-- WHAT IS BEING ASKED --
Nothing besides a number belongs in the answer, which is how many lines of the listing contain the string "will".

-- WORKING DATA --
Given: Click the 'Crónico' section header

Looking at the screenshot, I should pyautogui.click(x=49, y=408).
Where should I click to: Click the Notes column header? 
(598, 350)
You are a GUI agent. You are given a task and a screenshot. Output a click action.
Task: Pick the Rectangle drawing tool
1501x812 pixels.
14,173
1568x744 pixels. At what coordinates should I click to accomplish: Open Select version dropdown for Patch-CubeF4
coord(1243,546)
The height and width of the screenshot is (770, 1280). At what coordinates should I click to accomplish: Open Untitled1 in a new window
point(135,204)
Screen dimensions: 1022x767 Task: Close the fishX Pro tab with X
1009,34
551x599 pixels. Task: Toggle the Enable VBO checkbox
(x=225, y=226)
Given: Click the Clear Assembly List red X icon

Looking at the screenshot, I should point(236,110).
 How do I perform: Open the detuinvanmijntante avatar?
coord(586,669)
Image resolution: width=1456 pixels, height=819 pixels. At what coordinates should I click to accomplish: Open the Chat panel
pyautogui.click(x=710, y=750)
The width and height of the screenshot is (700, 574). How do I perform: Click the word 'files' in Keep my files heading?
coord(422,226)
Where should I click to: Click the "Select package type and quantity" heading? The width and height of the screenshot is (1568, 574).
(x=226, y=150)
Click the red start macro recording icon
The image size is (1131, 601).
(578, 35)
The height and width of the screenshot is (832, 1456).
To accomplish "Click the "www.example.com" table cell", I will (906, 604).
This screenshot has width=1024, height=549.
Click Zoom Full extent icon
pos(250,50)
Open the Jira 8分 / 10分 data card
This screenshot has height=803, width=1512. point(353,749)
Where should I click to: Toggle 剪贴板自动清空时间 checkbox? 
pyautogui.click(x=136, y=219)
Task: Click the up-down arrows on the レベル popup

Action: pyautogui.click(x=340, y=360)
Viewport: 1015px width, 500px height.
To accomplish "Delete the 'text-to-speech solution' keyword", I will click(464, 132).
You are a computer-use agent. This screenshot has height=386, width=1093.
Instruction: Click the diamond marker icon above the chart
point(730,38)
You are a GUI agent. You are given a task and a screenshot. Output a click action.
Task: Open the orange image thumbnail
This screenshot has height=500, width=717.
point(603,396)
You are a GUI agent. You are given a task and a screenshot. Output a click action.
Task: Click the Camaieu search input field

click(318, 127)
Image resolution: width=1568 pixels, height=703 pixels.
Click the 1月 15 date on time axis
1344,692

-- ANSWER FOR THIS EXERCISE --
2